I think a lot of wantrepreneurs wouldn't "lower" themselves, to SEO, cold
calling, shilling at conferences, begging bloggers for coverage, etc
(strangely ignoring the fact that many of the companies they admire have well-
oiled sales and marketing engines).

It's like a car mechanic who opens a garage and thinks that his job should
still be working on cars all day.

------
arethuza
I think I'm going to print out "coding is procrastination" and stick it to the
top of my monitor.

The gratification with coding is short term - find a problem, think of a
feature and get stuck in and get it done. When it works you get a nice glow of
self satisfaction.

I don't know about others, but having the self-control to _not_ open the code
editor and do something else is probably the most difficult challenge I face
in getting projects out there.

------
fluxcapacitor
That's a good article, but these strategies should be thought-out BEFORE your
app is launched.

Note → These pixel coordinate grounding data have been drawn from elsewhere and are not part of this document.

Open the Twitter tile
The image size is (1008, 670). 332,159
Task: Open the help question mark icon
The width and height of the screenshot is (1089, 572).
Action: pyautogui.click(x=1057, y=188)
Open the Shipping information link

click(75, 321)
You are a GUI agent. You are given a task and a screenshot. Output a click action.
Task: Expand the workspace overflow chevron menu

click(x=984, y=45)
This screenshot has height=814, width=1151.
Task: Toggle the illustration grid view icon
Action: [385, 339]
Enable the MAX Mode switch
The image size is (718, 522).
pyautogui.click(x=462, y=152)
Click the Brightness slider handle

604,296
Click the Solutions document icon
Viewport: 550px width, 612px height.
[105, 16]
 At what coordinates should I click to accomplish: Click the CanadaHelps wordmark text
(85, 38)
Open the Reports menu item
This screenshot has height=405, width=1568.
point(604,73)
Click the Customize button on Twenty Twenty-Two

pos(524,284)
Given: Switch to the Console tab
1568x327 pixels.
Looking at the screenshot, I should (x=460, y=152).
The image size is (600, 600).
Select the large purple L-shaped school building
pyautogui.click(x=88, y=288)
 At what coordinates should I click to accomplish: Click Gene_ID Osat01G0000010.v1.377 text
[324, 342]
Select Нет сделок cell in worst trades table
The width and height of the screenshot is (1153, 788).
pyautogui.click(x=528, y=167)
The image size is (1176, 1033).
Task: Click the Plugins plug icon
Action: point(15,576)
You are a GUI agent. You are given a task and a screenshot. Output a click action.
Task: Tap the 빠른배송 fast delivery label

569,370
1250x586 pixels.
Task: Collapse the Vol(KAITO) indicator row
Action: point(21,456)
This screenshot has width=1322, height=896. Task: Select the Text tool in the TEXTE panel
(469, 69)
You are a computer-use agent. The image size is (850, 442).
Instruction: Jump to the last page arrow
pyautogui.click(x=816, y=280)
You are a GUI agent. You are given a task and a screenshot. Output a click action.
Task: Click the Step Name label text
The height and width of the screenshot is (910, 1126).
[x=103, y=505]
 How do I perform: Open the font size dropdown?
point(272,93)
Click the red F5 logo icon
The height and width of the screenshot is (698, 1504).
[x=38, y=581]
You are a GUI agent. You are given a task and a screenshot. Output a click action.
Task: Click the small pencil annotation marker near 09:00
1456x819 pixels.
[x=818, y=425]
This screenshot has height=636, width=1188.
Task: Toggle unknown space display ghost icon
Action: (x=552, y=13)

In fact, way before, like before you even start writing code.

------
destraynor
Hey guys, Thanks for the all the nice words about my post - if you enjoyed it,
you'll probably enjoy our Contrast blog (<http://www.contrast.ie/blog>)

Cheers, Des (@destraynor)

------
jonpaul
Wow, great article. I've been trying to think of how I can effectively
bootstrap my company in about six months or so. Originally, I kind of deluded
myself of by thinking I could build a SaaS app and I would start getting
customers.

It's becoming more and more clear that the only way to get more revenue is to
keep solving problems, charge for your solutions, and have patience. Easy to
forget.

------
alex1
Great article but I would have to disagree with it saying that you need a
budget for development after launch. What if the founders are hackers?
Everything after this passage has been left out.